Although Sharpe battled narcolepsy, Dumars rolled the dice on the premise, thinking his medical issues were a thing of the past. We all know how that worked out. As for Catanella’s New Jersey Nets? They had three picks in the draft, 10, 21 and 40 where they picked up Brook Lopez, Ryan Anderson and Chris Douglas-Roberts, respectively. Not a bad haul at all, I would say. In fact, you could argue that save for a few projects centers that the jury remains out on, the Nets picked the absolute best player available in ever spot.
While the interview is a must read for any Pistons fan, I’ll excerpt a few choice sections after the jump.
Here Catanella demystifies his stats work into the absolute essentials: trying to understand who can contribute to the future success of his team.
So, I know a lot of teams wrestle with how to integrate new-breed analytical work into their decision making process. Can you give me glimpse of how that works for the Nets?
Taking a step back — my background is in valuing companies for investment banks or mutual fund companies. It’s making a projection based on past performance, trying to answer the question “what here really indicates likely future success?”
Figuring that out really starts in conversations with the coaching staff, and trying to get a sense of what kinds of stats could be important. I did a lot of that when I was on Coach K’s staff, and I’m lucky enough to work with Lawrence Frank.
Then, based on those insights, we do a bit of regression, which helps to project how different players’ careers might play out in the NBA.

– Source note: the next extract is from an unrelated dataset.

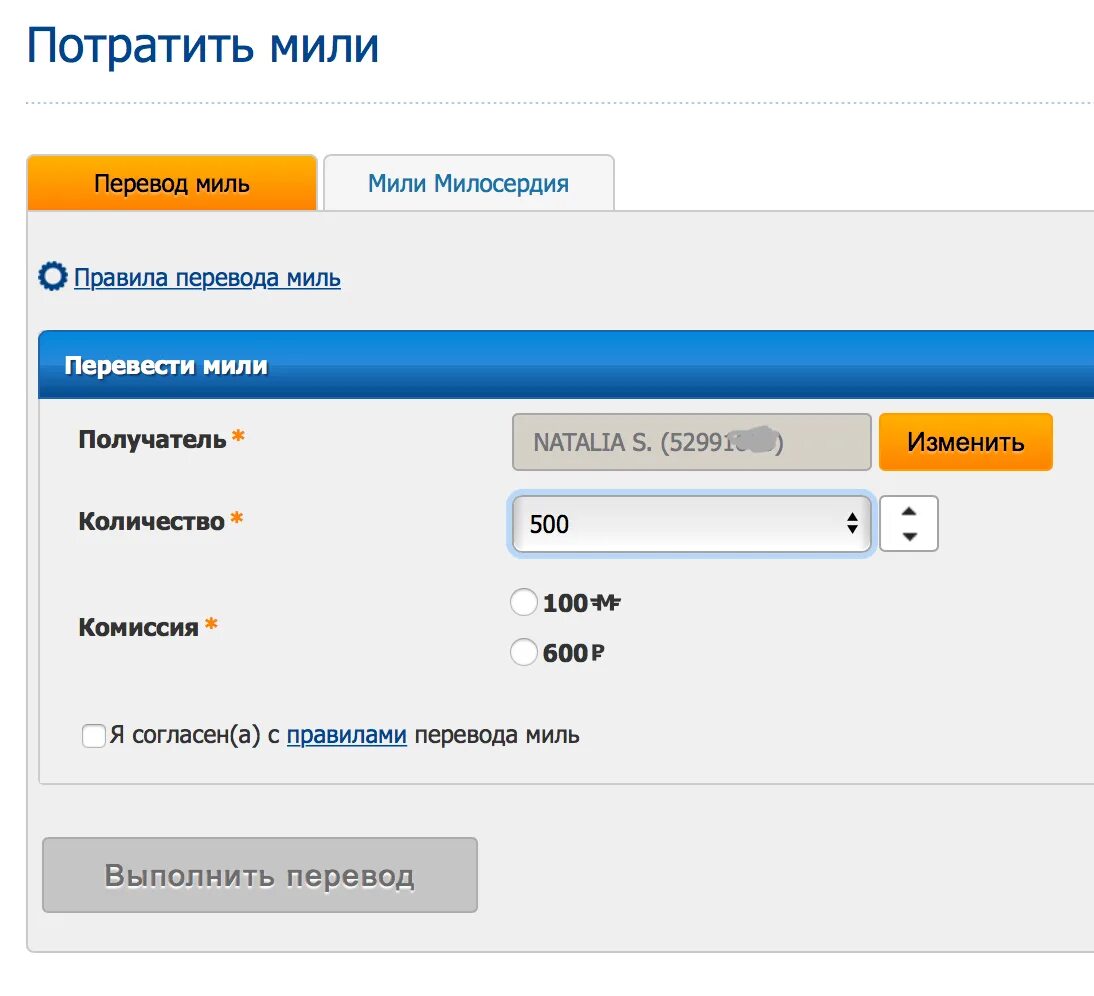Click the select arrows inside quantity field
Screen dimensions: 1094x996
click(852, 523)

What goes into the mix is not any one magic number, though.
There are typical efficiency stats. There are anthropometric ratings like wing span, body fat, vertical leap, standing reach and the like. There are strength of schedule ratings. There is looking at who they were on the court against, and who they were on the court with. There are +/- numbers. The numbers really run the whole gamut. You try to find anything that you can measure that might be helpful, and put it all in the mix.
And here he talks about the marriage between stats analysis and traditional scouting:
Sometimes some statistical assessments will recommend players that are very different than traditional scouts. For instance, John Hollinger’s new projections don’t rank Derrick Rose so highly as a point guard prospect. How do you handle that?

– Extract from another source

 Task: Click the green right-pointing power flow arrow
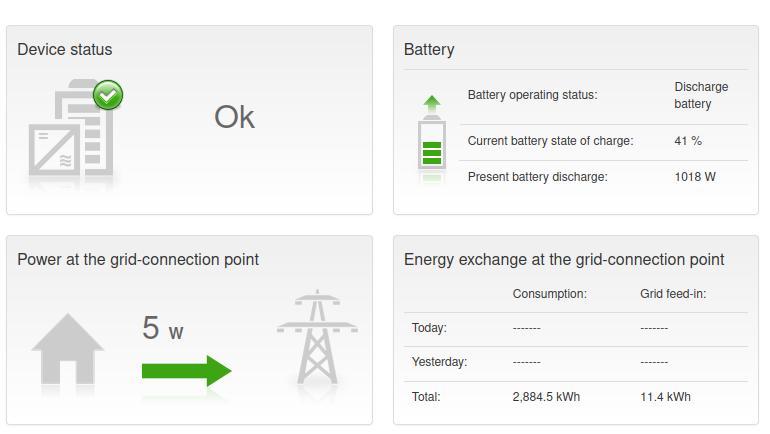(x=187, y=371)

I read everything. I read John Hollinger’s stuff all the time. I got a chance to talk to him in Boston at that MIT conference, and learned that we use a lot of the things he uses.
Those kinds of things can be indicators, negative or positive.

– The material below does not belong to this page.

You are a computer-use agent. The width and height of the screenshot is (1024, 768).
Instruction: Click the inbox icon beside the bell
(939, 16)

We never look at any of these things and make a final decision. The traditional scouts have another take, which is often more valuable.
I try to relate what I see in the numbers to what I have learned from my basketball background. So when the numbers show something, it’s normal to ask: Is this really important? Will this help us win a playoff game? We’re always trying to figure out, how will this thing we have discovered affect our team when we run this play.
That specific kind of thinking is invaluable.
When you’re just going through numbers, you’re left with a lot to learn. So when the numbers turn something up, before taking it to the scouts we’ll go to the film, and see what’s happening. After you watch whatever it is playing out over ten games, you can get an idea — do these numbers make sense? Are they relevant?
Sometimes you find there is not a whole lot there.
And sometimes you’ll find that there’s a player who seems to be really effective, but is not on anybody’s draft board, or is very low on people’s draft board. There were a couple of guys like that last draft, and now I think other teams are starting to notice, too.